## Extract
☆ ☆ ☆ ☆ ☆ ☆ ☆
John Michael’s grandson Herb took over Kohler in 1972 at the age of 33. At the time, there was a dilapidated old workers’ dormitory across the street from the factory. Herb decided to renovate it in the late ‘70s, turning it into the American Club, a high-end resort hotel. Unfortunately, unless you were a visiting plumbing fixture dignitary, there was no real draw.

Destination Kohler

But golf and business go together like cake and ice cream so Herb decided to turn Kohler-Sheboygan into Destination Kohler. Kohler hired Pete Dye to get the ball rolling. In 1988, the first 18 holes at Blackwolf Run opened and by 1990 it featured two championship courses, the River and the Meadow Valleys.

A few years later, Kohler bought some abandoned land on Lake Michigan just north of Sheboygan. Dye turned that into Whistling Straits. The Straits course opened in 1999 and the Irish opened a year later.

It’s hard to say how far up the bucket list destination depth chart Kohler really is for most golfers. The “I gotta play these before I die” list begins and probably ends with St Andrews and Pebble Beach. Kohler ranks with Pinehurst on the next tier down. After that, you have Streamsong, Bandon and a few others.

Not that any of these is a bad choice.

Destination Kohler

Getting There

Kohler may very well be the most accessible bucket list destination going. It’s either an hour north of Milwaukee or an hour south of Green Bay. Additionally, you can add gems such as Erin Hills, SentryWorld, Lawsonia or Sand Valley to your agenda, all within a 2 1/2-hour drive.

The two Kohler complexes are a 20-minute drive from one another. Whistling Straits is due north of Sheboygan while Blackwolf Run is southwest, in the village of Kohler. The two complexes couldn’t be more different. Blackwolf Run is inland and both courses are most definitely parkland style. The Straits, on the other hand, would be right at home in Scotland or Ireland. The Irish is a pleasing mixture of both.

Destination Kohler

And for sheer fun, the 10-hole par-3 course called The Baths is, as they say in Wisconsin, a hoot.

As mentioned, the Kohler courses are all Pete Dye creations. Normally, Pete Dye courses treat me the way a baby treats a diaper. They can turn this genteel, sophisticated sexagenarian into a club-throwing, expletive-spewing crazy old man in a matter of three, maybe four, holes. Surprisingly, you’ll find the Irish, Straits and Meadow Valleys courses remarkably fun and playable while still offering plenty of challenge. They are, as the Scots might say, a fair test of golf.

The River? We’ll discuss that one in a bit.
☆ ☆ ☆ ☆ ☆ ☆ ☆
## Entries shown
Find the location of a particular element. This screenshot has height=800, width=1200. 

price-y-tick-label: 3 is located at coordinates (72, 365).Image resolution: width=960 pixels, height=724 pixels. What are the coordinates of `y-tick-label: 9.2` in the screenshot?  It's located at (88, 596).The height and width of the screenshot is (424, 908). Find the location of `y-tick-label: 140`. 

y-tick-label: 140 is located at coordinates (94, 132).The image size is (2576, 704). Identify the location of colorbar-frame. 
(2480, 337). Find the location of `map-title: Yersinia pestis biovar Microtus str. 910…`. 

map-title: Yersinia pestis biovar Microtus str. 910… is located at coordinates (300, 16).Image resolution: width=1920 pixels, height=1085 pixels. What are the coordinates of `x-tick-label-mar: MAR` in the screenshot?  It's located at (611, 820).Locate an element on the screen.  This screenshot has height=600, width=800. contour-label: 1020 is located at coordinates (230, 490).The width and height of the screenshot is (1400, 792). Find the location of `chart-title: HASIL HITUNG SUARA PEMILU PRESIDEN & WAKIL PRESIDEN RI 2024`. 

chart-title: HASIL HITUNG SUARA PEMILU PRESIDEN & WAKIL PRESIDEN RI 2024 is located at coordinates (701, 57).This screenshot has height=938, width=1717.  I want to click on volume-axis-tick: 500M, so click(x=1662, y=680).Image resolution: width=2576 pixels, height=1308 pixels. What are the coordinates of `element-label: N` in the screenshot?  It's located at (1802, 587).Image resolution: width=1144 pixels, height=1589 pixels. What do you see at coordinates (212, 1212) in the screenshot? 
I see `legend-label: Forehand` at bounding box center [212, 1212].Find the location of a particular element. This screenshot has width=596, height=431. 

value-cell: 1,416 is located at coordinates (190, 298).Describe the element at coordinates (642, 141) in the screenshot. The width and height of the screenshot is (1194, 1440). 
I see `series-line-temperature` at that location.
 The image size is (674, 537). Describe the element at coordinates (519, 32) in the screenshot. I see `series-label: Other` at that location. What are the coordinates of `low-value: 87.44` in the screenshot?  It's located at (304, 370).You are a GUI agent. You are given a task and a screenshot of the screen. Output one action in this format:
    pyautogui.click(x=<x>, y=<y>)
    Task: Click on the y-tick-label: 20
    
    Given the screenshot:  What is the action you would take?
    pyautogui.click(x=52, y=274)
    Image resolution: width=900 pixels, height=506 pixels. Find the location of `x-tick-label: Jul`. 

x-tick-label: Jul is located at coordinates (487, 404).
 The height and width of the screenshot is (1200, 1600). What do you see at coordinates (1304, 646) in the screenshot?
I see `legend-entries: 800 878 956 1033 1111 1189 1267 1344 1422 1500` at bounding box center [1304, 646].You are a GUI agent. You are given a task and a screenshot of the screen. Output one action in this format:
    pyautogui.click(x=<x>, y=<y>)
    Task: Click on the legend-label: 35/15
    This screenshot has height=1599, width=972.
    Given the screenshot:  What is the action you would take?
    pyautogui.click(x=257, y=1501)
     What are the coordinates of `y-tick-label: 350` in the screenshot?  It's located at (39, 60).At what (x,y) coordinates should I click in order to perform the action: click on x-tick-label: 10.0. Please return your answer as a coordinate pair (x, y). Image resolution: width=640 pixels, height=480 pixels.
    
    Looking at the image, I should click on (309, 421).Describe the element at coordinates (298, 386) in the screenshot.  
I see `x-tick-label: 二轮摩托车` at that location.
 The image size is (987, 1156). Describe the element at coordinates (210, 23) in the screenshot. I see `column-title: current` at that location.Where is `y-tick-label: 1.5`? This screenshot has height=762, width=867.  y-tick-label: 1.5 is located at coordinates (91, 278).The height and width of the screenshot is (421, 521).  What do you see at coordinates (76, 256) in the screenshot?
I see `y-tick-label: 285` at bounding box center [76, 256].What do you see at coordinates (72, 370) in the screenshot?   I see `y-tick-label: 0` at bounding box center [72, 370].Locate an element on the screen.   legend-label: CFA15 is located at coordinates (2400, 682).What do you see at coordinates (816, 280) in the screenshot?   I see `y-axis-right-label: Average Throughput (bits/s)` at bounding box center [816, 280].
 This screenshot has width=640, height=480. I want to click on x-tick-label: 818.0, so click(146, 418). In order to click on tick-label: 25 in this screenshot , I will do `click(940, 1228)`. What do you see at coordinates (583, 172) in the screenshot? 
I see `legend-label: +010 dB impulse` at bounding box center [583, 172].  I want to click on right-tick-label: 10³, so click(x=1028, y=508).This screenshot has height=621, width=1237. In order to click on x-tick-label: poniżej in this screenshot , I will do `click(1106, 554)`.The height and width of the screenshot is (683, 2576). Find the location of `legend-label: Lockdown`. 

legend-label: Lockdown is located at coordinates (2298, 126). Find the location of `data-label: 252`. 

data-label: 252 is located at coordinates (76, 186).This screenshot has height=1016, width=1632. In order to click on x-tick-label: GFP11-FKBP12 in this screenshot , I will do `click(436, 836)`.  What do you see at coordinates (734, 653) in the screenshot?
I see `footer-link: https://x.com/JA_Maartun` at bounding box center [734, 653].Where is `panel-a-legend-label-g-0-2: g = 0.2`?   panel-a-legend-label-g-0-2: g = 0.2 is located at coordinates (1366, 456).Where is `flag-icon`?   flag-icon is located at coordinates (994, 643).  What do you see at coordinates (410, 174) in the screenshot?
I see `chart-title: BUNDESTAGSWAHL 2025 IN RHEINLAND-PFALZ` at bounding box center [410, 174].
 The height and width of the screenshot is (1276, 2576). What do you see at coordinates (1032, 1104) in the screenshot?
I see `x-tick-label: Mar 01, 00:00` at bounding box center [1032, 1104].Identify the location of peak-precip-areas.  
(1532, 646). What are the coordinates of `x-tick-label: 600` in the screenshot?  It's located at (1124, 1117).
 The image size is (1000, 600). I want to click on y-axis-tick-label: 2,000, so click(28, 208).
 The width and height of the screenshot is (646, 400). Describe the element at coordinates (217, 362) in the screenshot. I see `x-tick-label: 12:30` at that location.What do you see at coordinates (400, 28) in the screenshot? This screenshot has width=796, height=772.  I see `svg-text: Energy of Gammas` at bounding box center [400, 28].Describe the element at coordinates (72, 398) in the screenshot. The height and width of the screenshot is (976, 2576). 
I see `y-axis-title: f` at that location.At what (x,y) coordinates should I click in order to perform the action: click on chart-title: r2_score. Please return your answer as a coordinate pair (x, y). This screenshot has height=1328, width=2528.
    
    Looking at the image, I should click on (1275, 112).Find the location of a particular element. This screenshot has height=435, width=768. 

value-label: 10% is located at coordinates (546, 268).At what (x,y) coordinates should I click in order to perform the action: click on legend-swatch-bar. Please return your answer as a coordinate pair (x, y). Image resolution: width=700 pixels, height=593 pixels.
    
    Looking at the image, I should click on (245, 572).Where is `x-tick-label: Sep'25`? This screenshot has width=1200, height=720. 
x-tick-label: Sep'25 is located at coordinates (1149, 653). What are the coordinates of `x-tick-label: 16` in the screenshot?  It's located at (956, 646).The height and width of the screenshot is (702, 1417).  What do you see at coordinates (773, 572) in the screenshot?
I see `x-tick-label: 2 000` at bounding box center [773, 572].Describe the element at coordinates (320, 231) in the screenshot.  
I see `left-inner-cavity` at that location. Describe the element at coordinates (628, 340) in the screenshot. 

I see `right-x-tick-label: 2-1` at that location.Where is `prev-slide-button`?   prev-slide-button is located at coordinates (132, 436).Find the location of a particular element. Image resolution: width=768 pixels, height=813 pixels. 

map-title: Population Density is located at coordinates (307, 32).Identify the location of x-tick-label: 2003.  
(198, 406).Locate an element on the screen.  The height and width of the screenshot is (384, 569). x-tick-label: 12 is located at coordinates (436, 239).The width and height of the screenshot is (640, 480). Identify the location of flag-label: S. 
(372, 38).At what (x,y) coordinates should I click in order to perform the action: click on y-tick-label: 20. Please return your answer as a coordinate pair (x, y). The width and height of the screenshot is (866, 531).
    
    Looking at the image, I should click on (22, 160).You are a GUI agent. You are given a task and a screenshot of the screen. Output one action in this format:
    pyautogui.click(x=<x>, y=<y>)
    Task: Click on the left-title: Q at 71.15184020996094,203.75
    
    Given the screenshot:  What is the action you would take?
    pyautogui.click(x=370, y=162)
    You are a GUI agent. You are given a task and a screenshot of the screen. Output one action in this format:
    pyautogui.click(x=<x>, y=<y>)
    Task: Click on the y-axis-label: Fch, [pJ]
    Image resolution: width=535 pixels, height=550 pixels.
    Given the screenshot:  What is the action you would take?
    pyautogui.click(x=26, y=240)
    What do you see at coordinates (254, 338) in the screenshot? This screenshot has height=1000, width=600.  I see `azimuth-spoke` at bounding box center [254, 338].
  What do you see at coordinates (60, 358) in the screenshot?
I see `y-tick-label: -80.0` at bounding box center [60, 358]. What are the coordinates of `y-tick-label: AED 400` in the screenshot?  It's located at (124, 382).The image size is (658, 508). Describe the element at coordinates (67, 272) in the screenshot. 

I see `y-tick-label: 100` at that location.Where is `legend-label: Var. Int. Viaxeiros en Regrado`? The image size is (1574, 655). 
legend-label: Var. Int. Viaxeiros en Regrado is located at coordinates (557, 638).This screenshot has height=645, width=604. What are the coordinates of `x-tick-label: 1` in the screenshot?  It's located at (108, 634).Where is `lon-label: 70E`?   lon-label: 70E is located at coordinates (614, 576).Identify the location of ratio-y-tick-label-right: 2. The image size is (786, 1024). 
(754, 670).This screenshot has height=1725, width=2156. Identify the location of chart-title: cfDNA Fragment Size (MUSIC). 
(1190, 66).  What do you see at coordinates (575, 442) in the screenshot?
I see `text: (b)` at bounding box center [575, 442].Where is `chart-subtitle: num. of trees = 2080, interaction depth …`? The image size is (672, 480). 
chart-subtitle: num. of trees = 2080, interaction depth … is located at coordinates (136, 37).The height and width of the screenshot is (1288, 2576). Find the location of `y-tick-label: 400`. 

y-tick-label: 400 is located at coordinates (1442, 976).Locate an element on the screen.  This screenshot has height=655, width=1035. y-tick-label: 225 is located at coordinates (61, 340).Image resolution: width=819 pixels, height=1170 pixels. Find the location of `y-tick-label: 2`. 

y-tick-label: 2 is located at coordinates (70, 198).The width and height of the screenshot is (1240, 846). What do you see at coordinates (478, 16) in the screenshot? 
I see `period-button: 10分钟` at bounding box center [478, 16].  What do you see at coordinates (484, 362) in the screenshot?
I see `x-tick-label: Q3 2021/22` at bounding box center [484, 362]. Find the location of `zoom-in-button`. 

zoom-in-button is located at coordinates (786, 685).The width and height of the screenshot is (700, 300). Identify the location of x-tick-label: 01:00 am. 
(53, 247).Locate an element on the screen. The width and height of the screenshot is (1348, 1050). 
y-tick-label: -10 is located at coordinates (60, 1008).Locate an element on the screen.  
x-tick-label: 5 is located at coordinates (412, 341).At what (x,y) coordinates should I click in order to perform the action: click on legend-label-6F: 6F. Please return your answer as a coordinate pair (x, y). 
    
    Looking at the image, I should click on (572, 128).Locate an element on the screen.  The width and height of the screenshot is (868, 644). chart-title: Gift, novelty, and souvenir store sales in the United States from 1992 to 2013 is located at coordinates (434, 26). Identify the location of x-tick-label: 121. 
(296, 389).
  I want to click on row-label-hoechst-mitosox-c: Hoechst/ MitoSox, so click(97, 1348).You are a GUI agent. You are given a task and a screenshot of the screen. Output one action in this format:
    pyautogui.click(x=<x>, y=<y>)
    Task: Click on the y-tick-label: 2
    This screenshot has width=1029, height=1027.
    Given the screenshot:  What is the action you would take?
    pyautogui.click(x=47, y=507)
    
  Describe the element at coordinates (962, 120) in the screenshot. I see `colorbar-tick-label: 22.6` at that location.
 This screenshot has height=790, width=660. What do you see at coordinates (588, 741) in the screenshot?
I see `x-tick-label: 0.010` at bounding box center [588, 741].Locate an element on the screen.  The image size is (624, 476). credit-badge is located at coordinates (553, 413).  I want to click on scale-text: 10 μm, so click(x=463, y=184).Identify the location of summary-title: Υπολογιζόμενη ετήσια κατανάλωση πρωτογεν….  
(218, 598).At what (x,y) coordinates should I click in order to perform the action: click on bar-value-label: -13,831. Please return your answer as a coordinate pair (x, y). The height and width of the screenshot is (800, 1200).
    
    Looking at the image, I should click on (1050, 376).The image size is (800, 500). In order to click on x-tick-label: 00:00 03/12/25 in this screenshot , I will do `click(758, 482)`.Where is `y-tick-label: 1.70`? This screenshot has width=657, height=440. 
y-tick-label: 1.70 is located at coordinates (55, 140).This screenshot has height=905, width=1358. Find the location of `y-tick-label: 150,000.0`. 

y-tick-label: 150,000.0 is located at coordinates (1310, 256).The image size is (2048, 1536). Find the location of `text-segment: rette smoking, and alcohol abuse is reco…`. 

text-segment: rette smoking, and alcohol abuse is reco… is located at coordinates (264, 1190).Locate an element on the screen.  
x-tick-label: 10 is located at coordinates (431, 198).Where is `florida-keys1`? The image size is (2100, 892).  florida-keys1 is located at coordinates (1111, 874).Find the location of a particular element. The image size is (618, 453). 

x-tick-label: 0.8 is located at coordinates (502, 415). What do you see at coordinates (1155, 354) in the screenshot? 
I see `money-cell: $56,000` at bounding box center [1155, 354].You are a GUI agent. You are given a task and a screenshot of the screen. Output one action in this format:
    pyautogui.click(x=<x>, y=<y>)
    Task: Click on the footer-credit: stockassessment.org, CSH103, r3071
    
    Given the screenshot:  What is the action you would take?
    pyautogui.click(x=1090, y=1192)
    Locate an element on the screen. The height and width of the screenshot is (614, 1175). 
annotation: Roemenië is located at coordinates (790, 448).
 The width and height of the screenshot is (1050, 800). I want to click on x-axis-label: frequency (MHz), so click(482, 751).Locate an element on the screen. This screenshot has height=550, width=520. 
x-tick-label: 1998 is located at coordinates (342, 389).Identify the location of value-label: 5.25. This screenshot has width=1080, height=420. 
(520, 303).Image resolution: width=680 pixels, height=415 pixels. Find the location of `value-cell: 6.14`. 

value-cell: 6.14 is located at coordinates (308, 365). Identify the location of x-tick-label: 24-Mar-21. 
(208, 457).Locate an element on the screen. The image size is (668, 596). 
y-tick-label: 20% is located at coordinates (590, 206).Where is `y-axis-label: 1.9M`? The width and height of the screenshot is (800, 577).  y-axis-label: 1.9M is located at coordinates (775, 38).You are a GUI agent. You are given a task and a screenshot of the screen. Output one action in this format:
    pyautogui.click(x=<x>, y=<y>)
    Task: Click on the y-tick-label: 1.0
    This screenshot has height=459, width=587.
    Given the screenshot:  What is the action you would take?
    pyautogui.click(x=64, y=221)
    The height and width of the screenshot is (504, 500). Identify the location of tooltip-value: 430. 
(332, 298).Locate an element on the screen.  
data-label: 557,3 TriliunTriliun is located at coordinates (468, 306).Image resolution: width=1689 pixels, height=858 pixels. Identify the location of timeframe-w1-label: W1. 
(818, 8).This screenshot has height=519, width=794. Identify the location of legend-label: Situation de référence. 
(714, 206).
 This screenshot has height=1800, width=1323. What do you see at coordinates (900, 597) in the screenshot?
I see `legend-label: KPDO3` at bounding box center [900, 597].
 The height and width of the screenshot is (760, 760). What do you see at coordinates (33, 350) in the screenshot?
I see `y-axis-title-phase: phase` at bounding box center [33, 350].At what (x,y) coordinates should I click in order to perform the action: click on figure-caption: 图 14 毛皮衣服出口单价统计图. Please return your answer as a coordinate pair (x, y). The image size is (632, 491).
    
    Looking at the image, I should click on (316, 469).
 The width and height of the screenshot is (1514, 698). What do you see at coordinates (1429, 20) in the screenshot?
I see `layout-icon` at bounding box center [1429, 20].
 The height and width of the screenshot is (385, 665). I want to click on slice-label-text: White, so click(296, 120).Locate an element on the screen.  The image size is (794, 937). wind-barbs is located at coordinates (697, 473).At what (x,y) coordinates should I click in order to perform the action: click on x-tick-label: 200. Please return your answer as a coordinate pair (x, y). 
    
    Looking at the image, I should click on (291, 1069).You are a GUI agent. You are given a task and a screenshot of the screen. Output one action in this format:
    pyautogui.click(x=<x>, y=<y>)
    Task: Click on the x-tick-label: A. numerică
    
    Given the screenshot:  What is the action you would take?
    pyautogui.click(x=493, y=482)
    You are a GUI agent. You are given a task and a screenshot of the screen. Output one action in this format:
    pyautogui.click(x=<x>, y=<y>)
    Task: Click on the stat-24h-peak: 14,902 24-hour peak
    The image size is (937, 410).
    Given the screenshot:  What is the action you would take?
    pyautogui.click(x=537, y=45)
☆ ☆ ☆ ☆ ☆ ☆ ☆
## Tasks
**a)** Turn the paragraph of the Kohler article beginning "The two Kohler complexes" into a short bulleted list that keeps its main facts.
**b)** Please rewrite the Kohler article from "Not that any" to "Wisconsin, a hoot.", renaming "Blackwolf Run" as "Black Wolf Run".
**c)** For each statement, say yes or no according to the Kohler article, and quote the words that decide it: (i) The Straits course opened in 1999. (ii) The two Kohler complexes are an hour's drive from each other. (iii) The Baths is an 18-hole course.
The records have nothing to do with what is asked here.

## Task-by-task solutions
**a)**
- The two Kohler complexes are a 20-minute drive apart.
- Whistling Straits is due north of Sheboygan; Blackwolf Run is southwest, in the village of Kohler.
- The complexes could not be more different: Blackwolf Run is inland and both of its courses are parkland style.
- The Straits would be at home in Scotland or Ireland, and the Irish mixes both styles.

**b)**
Not that any of these is a bad choice.

Destination Kohler

Getting There

Kohler may very well be the most accessible bucket list destination going. It’s either an hour north of Milwaukee or an hour south of Green Bay. Additionally, you can add gems such as Erin Hills, SentryWorld, Lawsonia or Sand Valley to your agenda, all within a 2 1/2-hour drive.

The two Kohler complexes are a 20-minute drive from one another. Whistling Straits is due north of Sheboygan while Black Wolf Run is southwest, in the village of Kohler. The two complexes couldn’t be more different. Black Wolf Run is inland and both courses are most definitely parkland style. The Straits, on the other hand, would be right at home in Scotland or Ireland. The Irish is a pleasing mixture of both.

Destination Kohler

And for sheer fun, the 10-hole par-3 course called The Baths is, as they say in Wisconsin, a hoot.

**c)**
(i) Yes: "The Straits course opened in 1999"
(ii) No: "The two Kohler complexes are a 20-minute drive from one another."
(iii) No: "the 10-hole par-3 course called The Baths"